The answer must be an exact copy of the records, with no pictures in it.

++++ DATA SHOWN ++++

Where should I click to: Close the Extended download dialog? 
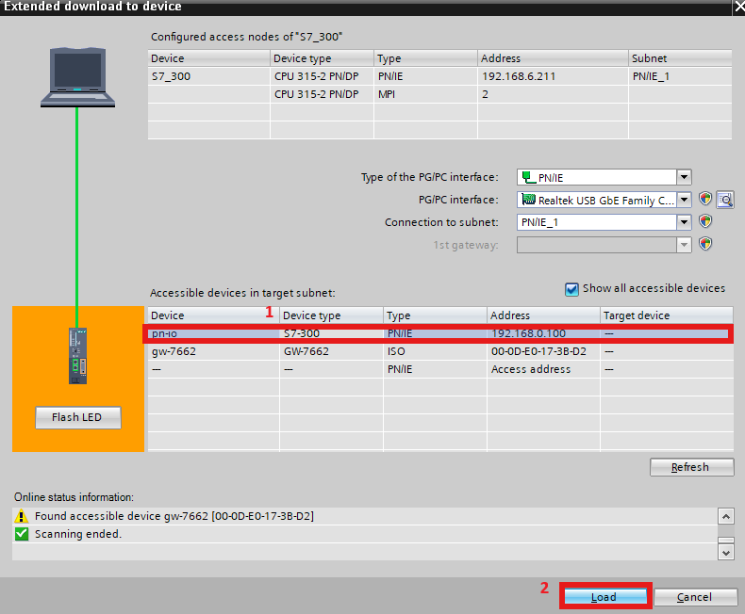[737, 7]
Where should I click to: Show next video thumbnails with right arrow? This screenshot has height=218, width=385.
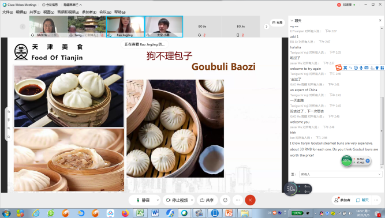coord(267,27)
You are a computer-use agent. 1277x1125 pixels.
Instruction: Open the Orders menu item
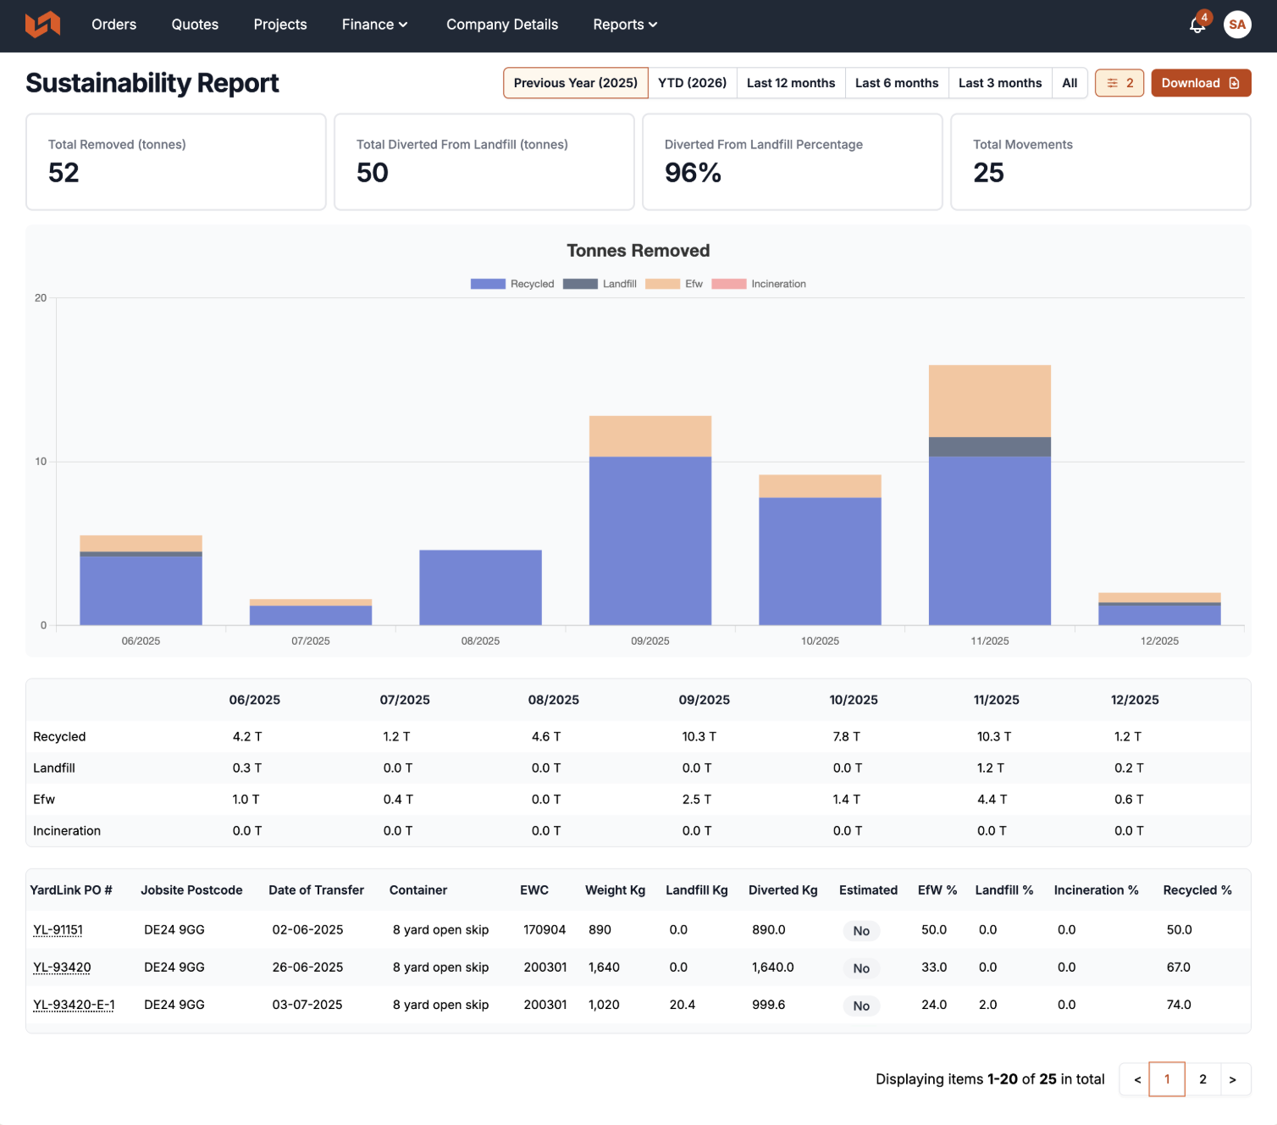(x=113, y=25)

++++

> [RESPONSE]:
Where should I click to: Close the Extended download dialog? 
[737, 7]
Where should I click to: Show next video thumbnails with right arrow? This screenshot has height=218, width=385.
coord(267,27)
You are a computer-use agent. 1277x1125 pixels.
Instruction: Open the Orders menu item
(x=113, y=25)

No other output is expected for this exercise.